Reviewed by Timothy Arends
★★★★★   Date Added: Saturday 10 September, 2005

This is a charming book. It was originally published by the Johnson Smith Co., which published a large number of "pulp" reprints of older books in the pre-war years of the 20th century. In book form, this seems to be a Johnson Smith original. However, some of the secrets were sold separately by magic companies as early as the 1920's.

It could be argued that this book is one of many that "tells the reader how something is done, not how to do it". All of the explanations are brief, and suffer from a lack of illustrations. Some of the explanations suffer from an almost humorous lack of details, such as the Crack Marksmen Act, which suggests that, in the effect of disrobing the assistant with a rifle, shooting birdshot at the assistant eliminates all danger. However, the effect of the Siberian Chain Escape is clearly explained and was worth the price of the book if one did not know it already. Most likely this book was sold merely to satisfy buyer's curiosity, rather than to actually teach them how to be a "Handcuff King and Mystery Man".
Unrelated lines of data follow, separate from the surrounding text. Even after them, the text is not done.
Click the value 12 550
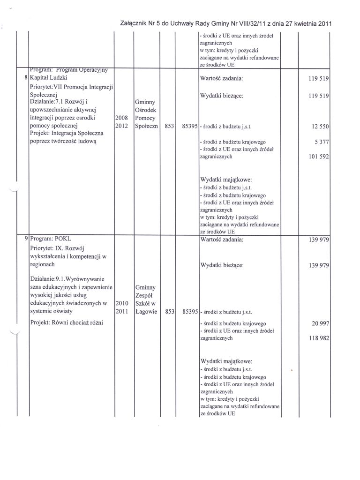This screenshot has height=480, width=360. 317,127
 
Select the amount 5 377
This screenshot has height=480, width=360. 319,142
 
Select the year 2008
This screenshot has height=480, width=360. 121,118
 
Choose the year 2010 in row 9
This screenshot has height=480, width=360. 121,303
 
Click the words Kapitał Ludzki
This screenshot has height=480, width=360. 49,78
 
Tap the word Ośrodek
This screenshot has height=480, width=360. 145,110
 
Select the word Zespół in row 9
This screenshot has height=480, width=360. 144,295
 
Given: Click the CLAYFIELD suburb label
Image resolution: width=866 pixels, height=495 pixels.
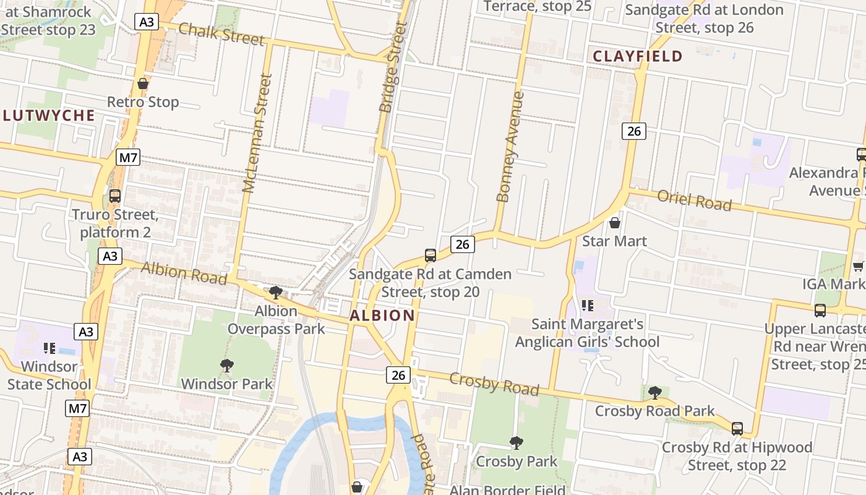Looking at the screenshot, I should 638,56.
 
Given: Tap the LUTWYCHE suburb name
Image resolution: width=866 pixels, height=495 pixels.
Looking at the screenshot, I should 48,116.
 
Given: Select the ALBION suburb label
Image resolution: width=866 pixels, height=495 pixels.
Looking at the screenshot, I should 382,316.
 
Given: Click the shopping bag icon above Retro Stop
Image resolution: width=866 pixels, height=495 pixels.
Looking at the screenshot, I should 143,84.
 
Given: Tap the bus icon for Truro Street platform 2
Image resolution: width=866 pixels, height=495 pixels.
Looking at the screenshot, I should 114,196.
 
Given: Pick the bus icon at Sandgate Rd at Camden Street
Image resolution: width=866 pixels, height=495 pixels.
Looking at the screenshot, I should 430,255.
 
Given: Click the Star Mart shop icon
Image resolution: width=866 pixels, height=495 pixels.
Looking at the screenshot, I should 615,223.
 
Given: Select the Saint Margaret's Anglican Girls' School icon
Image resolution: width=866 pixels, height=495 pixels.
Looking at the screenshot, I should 588,305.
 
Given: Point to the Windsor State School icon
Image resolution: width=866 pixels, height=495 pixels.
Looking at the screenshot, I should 49,348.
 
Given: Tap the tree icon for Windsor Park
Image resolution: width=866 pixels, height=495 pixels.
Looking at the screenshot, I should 227,366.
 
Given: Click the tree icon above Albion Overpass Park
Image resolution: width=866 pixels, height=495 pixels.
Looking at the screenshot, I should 276,292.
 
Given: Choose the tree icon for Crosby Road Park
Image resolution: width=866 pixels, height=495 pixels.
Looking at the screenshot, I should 654,392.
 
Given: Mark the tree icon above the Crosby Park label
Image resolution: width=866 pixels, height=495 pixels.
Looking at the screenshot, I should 516,443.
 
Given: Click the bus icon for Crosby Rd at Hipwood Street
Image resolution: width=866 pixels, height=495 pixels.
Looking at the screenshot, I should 737,428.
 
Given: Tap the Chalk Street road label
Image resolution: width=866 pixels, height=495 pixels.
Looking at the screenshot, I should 221,35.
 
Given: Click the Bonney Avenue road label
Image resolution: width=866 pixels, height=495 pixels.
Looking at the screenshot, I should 511,147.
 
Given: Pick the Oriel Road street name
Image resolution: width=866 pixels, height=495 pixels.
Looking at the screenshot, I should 694,200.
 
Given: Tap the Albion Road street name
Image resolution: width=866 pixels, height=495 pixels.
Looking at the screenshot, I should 184,273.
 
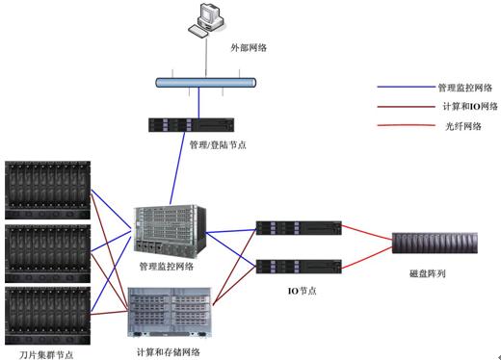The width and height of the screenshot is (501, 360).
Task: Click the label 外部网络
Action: click(x=248, y=46)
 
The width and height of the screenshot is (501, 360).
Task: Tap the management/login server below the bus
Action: click(x=191, y=123)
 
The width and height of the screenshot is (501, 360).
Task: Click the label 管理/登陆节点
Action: click(x=218, y=145)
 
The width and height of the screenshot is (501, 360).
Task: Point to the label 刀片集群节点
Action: click(x=44, y=353)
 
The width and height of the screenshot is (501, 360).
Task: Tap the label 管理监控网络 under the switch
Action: click(x=166, y=265)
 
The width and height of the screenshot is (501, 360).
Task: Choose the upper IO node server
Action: click(x=298, y=229)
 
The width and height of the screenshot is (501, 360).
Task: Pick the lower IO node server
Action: click(x=298, y=266)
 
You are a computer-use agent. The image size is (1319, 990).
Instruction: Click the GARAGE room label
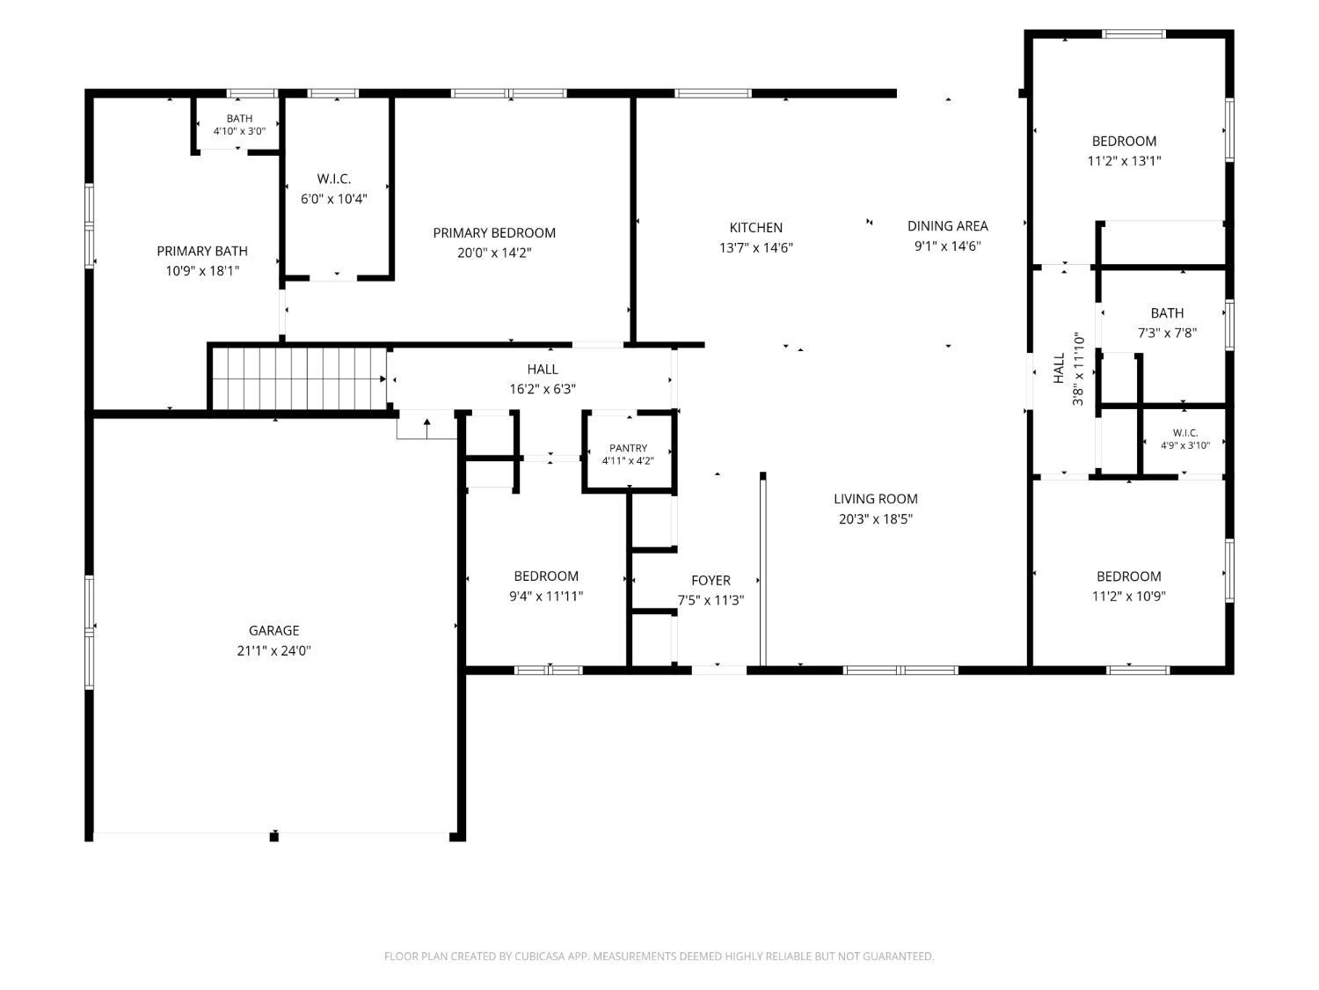point(274,630)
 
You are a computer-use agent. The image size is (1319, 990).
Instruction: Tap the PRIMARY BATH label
point(202,251)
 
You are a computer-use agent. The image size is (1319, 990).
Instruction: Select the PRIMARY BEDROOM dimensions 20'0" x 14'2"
point(494,253)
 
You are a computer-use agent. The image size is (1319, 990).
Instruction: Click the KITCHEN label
point(756,227)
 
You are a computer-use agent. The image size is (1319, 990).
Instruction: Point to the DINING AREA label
point(948,226)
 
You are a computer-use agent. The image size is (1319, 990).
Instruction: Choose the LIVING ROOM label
point(876,498)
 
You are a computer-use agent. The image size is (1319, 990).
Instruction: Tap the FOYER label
point(711,580)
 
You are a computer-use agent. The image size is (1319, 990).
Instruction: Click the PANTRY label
point(628,448)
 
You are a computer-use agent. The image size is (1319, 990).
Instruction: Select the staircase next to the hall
point(300,378)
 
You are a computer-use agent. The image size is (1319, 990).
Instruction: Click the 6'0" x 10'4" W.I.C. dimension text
point(333,198)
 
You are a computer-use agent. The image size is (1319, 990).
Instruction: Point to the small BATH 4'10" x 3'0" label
point(239,124)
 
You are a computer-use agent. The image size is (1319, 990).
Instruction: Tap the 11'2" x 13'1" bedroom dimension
point(1124,160)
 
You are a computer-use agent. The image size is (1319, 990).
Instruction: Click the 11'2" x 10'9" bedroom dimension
point(1128,596)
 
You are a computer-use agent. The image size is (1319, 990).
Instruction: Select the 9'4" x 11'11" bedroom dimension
point(546,596)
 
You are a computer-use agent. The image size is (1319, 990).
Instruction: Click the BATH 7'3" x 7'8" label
point(1167,323)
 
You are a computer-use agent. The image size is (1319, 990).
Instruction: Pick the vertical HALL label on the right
point(1059,368)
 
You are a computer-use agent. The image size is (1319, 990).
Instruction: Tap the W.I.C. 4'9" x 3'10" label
point(1185,439)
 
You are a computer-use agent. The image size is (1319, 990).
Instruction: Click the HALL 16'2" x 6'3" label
point(542,378)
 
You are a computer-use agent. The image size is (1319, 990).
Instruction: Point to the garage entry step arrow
point(426,429)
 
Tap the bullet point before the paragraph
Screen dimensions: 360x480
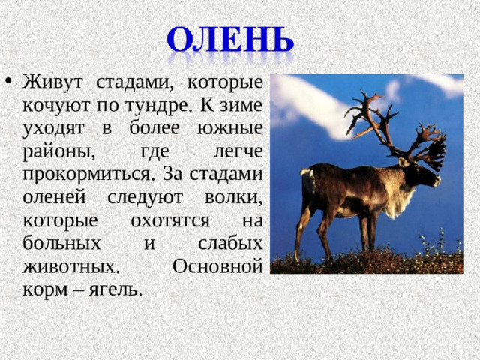tap(8, 82)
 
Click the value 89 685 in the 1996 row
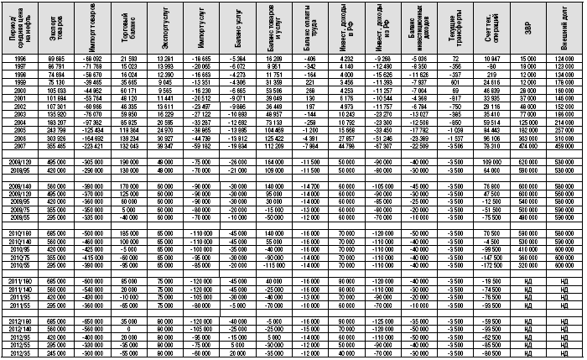tap(58, 57)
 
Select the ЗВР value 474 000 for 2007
tap(527, 143)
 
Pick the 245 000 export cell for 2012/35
tap(58, 352)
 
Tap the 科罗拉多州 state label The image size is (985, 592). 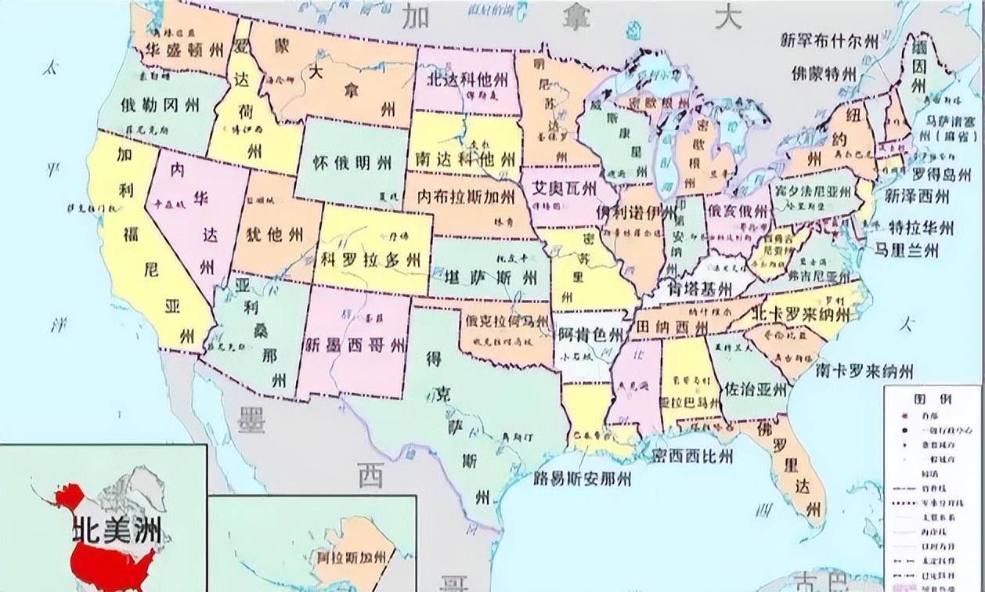tap(370, 260)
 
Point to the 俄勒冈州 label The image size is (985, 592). tap(160, 104)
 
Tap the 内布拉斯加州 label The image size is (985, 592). tap(467, 197)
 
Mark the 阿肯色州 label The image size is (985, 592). tap(591, 336)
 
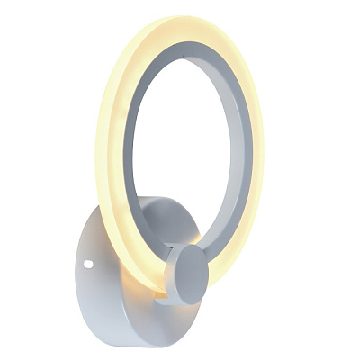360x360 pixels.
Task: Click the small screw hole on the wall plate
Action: [x=88, y=264]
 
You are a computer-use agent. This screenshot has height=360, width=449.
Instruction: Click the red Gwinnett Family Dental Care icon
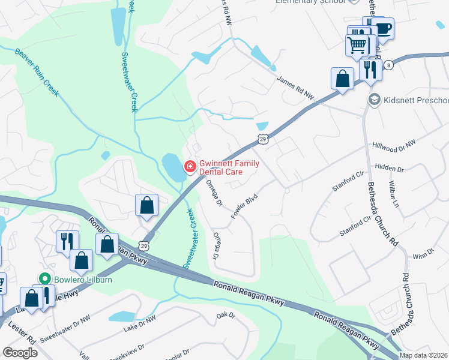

There is also an article on "Locks, Their Construction How to Pick Them, Lock Breaking," which appears to have been added in later, perhaps in the late 1930's or early 1940's, while the earlier part of the book was written in the early part of the century.

Johnsons Smith's book reprints typically had a catalog section in the back that, in many cases, doubled the overall size of the book, and are as interesting to peruse as the book itself.

Some of the interesting advertisements on the inside front and back covers are for "Magic cards" (DeLand marked decks), "The magician's box of tricks" (a $1 magic set), and "Card miracles, containing 12 sets of magic cards, with which it is possible to perform a complete act in magic, no skill, no palming, no practice, no apparatus".

The contents of the book are: The Great Handcuff Trick, Escape From a Safe or Vault, The Vanishing Assistant, The Crack Marksmen, The Marvelous Levitation Act, The Excelsior Rope Tie, The Wonderful Trunk Escape, The Escape From 75 Ft. of Rope, The Siberian Chain Escape, The Japanese Thumb Tie, Escape from a Chair Tie, The 20th-Century Escape, Escape From a Sack Trick, Escape From a Chair Trick, and The Dangerous Rope Tie Trick.